Return the records below exactly, leaving nothing out.

===== DATA FOR REVIEW =====

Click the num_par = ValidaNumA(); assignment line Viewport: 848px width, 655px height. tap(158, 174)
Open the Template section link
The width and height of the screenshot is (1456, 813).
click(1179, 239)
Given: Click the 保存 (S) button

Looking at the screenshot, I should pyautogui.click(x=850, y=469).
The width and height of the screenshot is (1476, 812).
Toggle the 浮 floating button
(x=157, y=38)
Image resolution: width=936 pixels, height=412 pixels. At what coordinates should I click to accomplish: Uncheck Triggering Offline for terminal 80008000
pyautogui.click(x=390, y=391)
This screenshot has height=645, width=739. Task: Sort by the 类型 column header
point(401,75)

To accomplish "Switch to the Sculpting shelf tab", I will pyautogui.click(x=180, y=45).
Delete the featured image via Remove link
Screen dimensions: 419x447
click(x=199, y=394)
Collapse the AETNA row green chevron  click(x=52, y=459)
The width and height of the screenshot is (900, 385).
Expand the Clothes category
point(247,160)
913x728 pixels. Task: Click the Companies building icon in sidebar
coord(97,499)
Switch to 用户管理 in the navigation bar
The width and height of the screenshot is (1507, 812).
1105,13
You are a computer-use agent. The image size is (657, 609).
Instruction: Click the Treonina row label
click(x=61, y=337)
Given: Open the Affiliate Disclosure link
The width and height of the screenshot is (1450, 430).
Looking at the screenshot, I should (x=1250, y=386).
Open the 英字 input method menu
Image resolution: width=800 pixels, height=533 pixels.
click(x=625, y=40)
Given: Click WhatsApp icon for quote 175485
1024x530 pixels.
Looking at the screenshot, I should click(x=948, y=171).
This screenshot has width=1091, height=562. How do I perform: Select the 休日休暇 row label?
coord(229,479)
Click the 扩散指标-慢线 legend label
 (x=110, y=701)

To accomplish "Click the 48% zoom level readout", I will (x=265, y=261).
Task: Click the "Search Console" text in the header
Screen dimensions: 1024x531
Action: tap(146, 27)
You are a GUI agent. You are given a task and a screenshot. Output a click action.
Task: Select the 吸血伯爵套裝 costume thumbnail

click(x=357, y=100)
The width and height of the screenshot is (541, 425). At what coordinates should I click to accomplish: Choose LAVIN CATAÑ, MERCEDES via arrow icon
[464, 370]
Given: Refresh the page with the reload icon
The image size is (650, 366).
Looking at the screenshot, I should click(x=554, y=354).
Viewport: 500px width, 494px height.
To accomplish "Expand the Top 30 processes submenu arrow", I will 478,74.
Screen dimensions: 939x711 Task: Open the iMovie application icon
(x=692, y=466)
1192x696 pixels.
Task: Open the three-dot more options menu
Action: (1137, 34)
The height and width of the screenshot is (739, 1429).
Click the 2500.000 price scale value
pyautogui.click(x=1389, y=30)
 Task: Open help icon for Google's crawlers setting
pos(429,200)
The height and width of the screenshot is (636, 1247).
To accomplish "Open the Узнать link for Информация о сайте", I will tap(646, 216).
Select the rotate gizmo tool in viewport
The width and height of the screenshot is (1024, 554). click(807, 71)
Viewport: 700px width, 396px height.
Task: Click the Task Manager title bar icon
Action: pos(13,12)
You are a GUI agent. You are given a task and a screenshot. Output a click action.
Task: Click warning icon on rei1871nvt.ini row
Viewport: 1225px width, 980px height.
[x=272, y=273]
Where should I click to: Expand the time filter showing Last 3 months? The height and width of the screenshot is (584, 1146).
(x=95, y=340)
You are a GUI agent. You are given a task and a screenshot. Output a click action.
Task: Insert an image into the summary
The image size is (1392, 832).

=====

[EXERCISE OUTPUT]:
Click the num_par = ValidaNumA(); assignment line Viewport: 848px width, 655px height. tap(158, 174)
Open the Template section link
The width and height of the screenshot is (1456, 813).
click(1179, 239)
Given: Click the 保存 (S) button

Looking at the screenshot, I should pyautogui.click(x=850, y=469).
The width and height of the screenshot is (1476, 812).
Toggle the 浮 floating button
(x=157, y=38)
Image resolution: width=936 pixels, height=412 pixels. At what coordinates should I click to accomplish: Uncheck Triggering Offline for terminal 80008000
pyautogui.click(x=390, y=391)
This screenshot has height=645, width=739. Task: Sort by the 类型 column header
point(401,75)

To accomplish "Switch to the Sculpting shelf tab", I will pyautogui.click(x=180, y=45).
Delete the featured image via Remove link
Screen dimensions: 419x447
click(x=199, y=394)
Collapse the AETNA row green chevron  click(x=52, y=459)
The width and height of the screenshot is (900, 385).
Expand the Clothes category
point(247,160)
913x728 pixels. Task: Click the Companies building icon in sidebar
coord(97,499)
Switch to 用户管理 in the navigation bar
The width and height of the screenshot is (1507, 812).
1105,13
You are a computer-use agent. The image size is (657, 609).
Instruction: Click the Treonina row label
click(x=61, y=337)
Given: Open the Affiliate Disclosure link
The width and height of the screenshot is (1450, 430).
Looking at the screenshot, I should (x=1250, y=386).
Open the 英字 input method menu
Image resolution: width=800 pixels, height=533 pixels.
click(x=625, y=40)
Given: Click WhatsApp icon for quote 175485
1024x530 pixels.
Looking at the screenshot, I should click(x=948, y=171).
This screenshot has width=1091, height=562. How do I perform: Select the 休日休暇 row label?
coord(229,479)
Click the 扩散指标-慢线 legend label
 (x=110, y=701)

To accomplish "Click the 48% zoom level readout", I will (x=265, y=261).
Task: Click the "Search Console" text in the header
Screen dimensions: 1024x531
Action: tap(146, 27)
You are a GUI agent. You are given a task and a screenshot. Output a click action.
Task: Select the 吸血伯爵套裝 costume thumbnail

click(x=357, y=100)
The width and height of the screenshot is (541, 425). At what coordinates should I click to accomplish: Choose LAVIN CATAÑ, MERCEDES via arrow icon
[464, 370]
Given: Refresh the page with the reload icon
The image size is (650, 366).
Looking at the screenshot, I should click(x=554, y=354).
Viewport: 500px width, 494px height.
To accomplish "Expand the Top 30 processes submenu arrow", I will 478,74.
Screen dimensions: 939x711 Task: Open the iMovie application icon
(x=692, y=466)
1192x696 pixels.
Task: Open the three-dot more options menu
Action: (1137, 34)
The height and width of the screenshot is (739, 1429).
Click the 2500.000 price scale value
pyautogui.click(x=1389, y=30)
 Task: Open help icon for Google's crawlers setting
pos(429,200)
The height and width of the screenshot is (636, 1247).
To accomplish "Open the Узнать link for Информация о сайте", I will tap(646, 216).
Select the rotate gizmo tool in viewport
The width and height of the screenshot is (1024, 554). click(807, 71)
Viewport: 700px width, 396px height.
Task: Click the Task Manager title bar icon
Action: pos(13,12)
You are a GUI agent. You are given a task and a screenshot. Output a click action.
Task: Click warning icon on rei1871nvt.ini row
Viewport: 1225px width, 980px height.
[x=272, y=273]
Where should I click to: Expand the time filter showing Last 3 months? The height and width of the screenshot is (584, 1146).
(x=95, y=340)
You are a GUI agent. You are given a task and a screenshot. Output a click action.
Task: Insert an image into the summary
The image size is (1392, 832).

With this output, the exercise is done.